_ASSIGNMENT_.
All the lines below need retyping exactly, apart from the images.

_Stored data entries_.

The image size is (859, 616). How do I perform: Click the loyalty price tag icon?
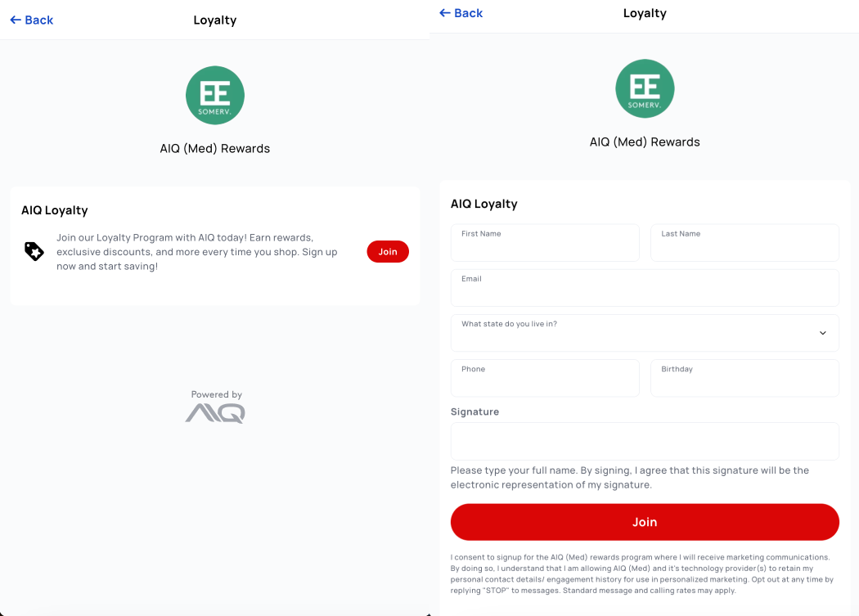coord(34,251)
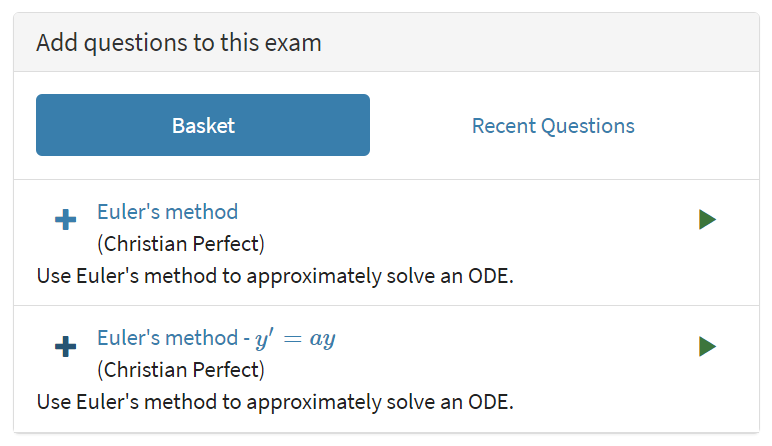The height and width of the screenshot is (446, 772).
Task: Click the second question's ODE description text
Action: click(275, 403)
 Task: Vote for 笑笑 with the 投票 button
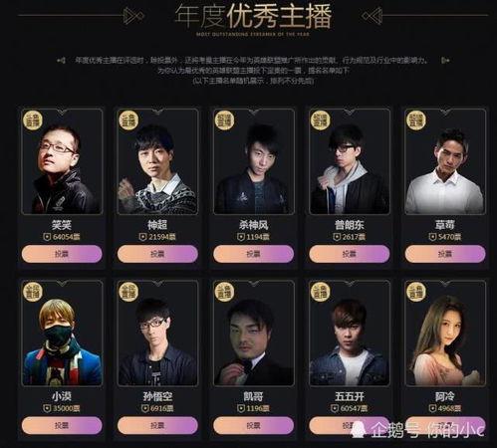click(x=62, y=254)
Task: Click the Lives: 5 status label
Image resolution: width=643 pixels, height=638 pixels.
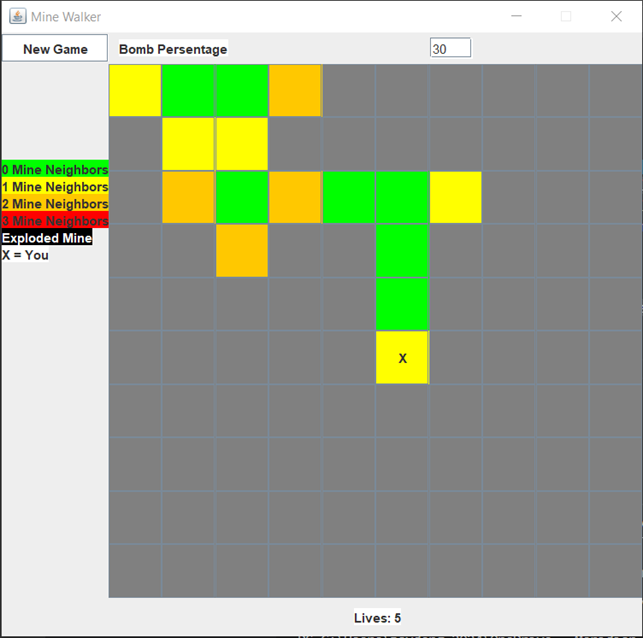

_RESPONSE AREA_.
The image size is (859, 616). How do I perform: Click the loyalty price tag icon?
coord(34,251)
The height and width of the screenshot is (446, 772).
Task: Click the second question's ODE description text
Action: click(275, 403)
 Task: Vote for 笑笑 with the 投票 button
click(x=62, y=254)
Task: Click the Lives: 5 status label
Image resolution: width=643 pixels, height=638 pixels.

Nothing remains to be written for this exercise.